_What you will do_
Locate, in the data below, the line that contains "Share the @LSMark_ mention tweet" and the line that contains "Check End Stage"; reproduce exactly those two lines and every line between them, nothing more.

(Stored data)
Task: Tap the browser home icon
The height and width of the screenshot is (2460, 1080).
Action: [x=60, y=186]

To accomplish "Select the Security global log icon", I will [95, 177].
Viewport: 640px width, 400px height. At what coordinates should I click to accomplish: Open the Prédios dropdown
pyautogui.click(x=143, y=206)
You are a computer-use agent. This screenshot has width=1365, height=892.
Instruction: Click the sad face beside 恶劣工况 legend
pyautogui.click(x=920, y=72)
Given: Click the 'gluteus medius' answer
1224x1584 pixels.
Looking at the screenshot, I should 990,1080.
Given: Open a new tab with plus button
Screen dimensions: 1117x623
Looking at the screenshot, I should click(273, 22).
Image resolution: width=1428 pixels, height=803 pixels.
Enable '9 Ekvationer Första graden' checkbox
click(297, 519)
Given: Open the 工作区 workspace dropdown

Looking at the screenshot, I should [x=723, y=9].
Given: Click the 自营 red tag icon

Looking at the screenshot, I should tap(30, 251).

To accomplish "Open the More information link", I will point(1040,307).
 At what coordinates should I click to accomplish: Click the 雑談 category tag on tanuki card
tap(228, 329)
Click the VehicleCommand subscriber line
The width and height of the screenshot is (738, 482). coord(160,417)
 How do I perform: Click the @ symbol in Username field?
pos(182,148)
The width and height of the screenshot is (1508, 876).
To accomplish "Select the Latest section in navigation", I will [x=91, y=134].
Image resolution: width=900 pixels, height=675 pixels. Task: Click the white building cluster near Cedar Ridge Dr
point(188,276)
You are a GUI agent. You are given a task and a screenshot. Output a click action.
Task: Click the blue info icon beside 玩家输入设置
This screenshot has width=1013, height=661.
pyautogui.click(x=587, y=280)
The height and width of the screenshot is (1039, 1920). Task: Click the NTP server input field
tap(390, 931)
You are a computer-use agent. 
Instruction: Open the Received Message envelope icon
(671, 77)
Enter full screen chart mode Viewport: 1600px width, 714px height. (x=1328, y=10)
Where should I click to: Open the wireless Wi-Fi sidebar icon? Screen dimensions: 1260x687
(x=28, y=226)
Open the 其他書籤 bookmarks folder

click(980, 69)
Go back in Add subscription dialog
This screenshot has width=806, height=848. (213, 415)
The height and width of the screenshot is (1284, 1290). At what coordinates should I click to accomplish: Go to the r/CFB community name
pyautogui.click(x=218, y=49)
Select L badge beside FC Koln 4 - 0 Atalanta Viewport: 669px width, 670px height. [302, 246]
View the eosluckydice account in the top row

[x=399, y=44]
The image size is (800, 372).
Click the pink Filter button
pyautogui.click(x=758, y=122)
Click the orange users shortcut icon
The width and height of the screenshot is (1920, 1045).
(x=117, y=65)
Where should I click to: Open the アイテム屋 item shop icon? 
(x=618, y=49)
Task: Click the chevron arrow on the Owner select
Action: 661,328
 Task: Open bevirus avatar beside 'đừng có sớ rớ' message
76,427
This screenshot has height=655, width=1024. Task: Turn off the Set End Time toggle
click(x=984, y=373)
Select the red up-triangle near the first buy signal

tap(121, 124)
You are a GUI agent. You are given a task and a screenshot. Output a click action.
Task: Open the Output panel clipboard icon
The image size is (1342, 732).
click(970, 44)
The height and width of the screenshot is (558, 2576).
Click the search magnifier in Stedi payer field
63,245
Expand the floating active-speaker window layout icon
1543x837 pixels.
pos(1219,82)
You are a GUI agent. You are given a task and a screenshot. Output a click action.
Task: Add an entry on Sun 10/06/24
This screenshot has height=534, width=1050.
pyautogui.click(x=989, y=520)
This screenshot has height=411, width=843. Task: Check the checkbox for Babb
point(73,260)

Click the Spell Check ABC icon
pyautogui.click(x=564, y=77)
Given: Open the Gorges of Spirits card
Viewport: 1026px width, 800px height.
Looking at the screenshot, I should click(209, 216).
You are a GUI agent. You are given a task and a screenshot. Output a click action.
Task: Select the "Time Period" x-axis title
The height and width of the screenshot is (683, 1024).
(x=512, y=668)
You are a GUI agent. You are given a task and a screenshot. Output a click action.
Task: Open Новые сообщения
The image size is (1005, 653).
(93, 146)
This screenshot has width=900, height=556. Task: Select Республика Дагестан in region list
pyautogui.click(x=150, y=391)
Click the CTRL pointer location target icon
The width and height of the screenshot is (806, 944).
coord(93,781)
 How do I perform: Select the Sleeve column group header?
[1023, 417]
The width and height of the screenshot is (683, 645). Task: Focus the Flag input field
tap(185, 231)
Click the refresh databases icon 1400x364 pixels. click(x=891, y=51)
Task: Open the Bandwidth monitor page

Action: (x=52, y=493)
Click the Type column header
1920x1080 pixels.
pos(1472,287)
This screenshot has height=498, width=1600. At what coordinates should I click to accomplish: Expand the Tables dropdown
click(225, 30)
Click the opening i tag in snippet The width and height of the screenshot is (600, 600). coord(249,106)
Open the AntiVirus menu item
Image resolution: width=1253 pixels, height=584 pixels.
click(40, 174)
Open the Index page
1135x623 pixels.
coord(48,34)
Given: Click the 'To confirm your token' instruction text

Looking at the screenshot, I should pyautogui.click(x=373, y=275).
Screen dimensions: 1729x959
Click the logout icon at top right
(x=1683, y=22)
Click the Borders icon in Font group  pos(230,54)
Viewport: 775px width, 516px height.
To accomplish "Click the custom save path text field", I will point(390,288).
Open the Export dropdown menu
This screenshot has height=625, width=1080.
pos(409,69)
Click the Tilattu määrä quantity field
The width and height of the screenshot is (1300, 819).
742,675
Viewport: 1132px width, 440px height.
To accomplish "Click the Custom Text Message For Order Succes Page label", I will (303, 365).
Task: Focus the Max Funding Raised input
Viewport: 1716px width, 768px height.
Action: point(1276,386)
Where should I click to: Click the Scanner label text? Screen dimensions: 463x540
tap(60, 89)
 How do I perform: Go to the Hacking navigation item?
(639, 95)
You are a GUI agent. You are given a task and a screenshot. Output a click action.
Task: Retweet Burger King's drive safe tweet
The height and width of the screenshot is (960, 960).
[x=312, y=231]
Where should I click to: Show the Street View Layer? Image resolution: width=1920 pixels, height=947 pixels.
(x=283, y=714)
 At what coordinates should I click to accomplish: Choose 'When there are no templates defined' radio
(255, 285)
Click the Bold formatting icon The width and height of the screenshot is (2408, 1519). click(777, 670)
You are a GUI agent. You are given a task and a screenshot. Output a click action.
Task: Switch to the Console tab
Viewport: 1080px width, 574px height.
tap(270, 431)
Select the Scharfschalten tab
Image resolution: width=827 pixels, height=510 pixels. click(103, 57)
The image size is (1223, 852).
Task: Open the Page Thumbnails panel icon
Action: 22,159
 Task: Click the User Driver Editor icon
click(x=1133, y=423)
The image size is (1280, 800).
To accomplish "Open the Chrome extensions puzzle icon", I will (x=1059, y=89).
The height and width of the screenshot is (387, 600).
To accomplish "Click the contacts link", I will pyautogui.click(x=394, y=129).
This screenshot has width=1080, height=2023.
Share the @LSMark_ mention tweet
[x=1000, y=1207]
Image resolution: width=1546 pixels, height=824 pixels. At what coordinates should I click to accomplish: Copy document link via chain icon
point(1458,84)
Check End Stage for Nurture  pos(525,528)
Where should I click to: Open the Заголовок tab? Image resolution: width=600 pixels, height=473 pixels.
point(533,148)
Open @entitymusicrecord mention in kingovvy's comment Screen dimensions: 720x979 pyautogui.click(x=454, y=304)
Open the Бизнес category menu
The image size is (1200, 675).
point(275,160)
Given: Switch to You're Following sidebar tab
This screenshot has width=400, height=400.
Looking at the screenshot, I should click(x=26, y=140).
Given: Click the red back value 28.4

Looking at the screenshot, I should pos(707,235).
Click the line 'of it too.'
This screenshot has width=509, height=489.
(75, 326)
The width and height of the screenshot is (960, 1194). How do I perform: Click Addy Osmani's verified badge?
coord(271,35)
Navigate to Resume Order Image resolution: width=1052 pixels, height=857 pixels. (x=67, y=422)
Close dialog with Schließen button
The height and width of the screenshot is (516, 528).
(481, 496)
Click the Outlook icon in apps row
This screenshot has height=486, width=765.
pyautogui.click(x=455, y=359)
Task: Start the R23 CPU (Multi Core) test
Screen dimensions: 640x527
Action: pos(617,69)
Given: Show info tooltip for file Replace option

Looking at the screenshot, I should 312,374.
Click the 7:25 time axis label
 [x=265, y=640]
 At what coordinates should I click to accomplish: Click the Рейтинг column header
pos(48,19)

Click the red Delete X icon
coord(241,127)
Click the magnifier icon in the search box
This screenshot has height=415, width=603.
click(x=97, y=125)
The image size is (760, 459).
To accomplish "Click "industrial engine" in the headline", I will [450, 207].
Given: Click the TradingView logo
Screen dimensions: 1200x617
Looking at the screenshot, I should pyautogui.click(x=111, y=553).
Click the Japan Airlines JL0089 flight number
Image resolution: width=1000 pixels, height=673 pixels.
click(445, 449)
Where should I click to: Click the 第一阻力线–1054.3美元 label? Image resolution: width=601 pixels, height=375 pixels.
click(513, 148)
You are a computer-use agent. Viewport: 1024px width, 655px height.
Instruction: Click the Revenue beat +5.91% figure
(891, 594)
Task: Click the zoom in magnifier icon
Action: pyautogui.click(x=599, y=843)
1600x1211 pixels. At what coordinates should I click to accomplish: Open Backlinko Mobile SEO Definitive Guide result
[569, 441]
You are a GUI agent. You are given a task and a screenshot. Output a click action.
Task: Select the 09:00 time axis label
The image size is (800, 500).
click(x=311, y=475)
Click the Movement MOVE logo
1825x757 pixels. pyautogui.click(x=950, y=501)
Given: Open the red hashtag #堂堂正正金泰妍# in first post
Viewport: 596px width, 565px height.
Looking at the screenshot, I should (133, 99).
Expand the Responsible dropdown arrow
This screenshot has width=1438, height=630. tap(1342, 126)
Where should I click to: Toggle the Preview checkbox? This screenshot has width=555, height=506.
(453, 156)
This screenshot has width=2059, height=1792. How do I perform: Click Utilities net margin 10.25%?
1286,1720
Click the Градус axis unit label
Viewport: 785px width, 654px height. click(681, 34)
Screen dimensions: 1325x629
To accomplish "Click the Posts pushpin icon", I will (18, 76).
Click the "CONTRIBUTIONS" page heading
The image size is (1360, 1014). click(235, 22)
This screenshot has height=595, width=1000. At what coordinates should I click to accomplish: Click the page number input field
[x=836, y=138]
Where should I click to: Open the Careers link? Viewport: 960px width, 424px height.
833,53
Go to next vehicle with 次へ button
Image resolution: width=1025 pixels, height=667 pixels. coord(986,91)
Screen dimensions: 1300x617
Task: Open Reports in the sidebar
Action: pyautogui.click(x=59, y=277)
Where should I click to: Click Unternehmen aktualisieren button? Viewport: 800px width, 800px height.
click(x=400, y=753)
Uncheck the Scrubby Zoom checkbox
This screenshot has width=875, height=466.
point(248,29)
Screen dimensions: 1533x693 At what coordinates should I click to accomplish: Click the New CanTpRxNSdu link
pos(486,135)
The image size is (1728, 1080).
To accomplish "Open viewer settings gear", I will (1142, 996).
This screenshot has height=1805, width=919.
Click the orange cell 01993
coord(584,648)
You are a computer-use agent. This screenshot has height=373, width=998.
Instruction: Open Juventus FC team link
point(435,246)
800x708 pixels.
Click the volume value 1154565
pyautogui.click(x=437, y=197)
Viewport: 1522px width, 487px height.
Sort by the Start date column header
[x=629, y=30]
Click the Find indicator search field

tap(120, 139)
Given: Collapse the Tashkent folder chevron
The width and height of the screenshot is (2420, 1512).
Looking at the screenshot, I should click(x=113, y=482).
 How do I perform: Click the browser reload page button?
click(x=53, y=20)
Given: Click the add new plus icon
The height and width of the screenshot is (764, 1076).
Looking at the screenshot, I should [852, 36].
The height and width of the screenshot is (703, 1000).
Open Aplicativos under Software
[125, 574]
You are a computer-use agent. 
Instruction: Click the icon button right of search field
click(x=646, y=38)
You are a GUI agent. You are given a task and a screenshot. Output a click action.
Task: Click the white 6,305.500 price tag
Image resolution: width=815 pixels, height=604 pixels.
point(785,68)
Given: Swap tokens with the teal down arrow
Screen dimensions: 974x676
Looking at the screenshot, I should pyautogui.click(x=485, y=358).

_Solution_
Share the @LSMark_ mention tweet
[x=1000, y=1207]
Image resolution: width=1546 pixels, height=824 pixels. At what coordinates should I click to accomplish: Copy document link via chain icon
point(1458,84)
Check End Stage for Nurture  pos(525,528)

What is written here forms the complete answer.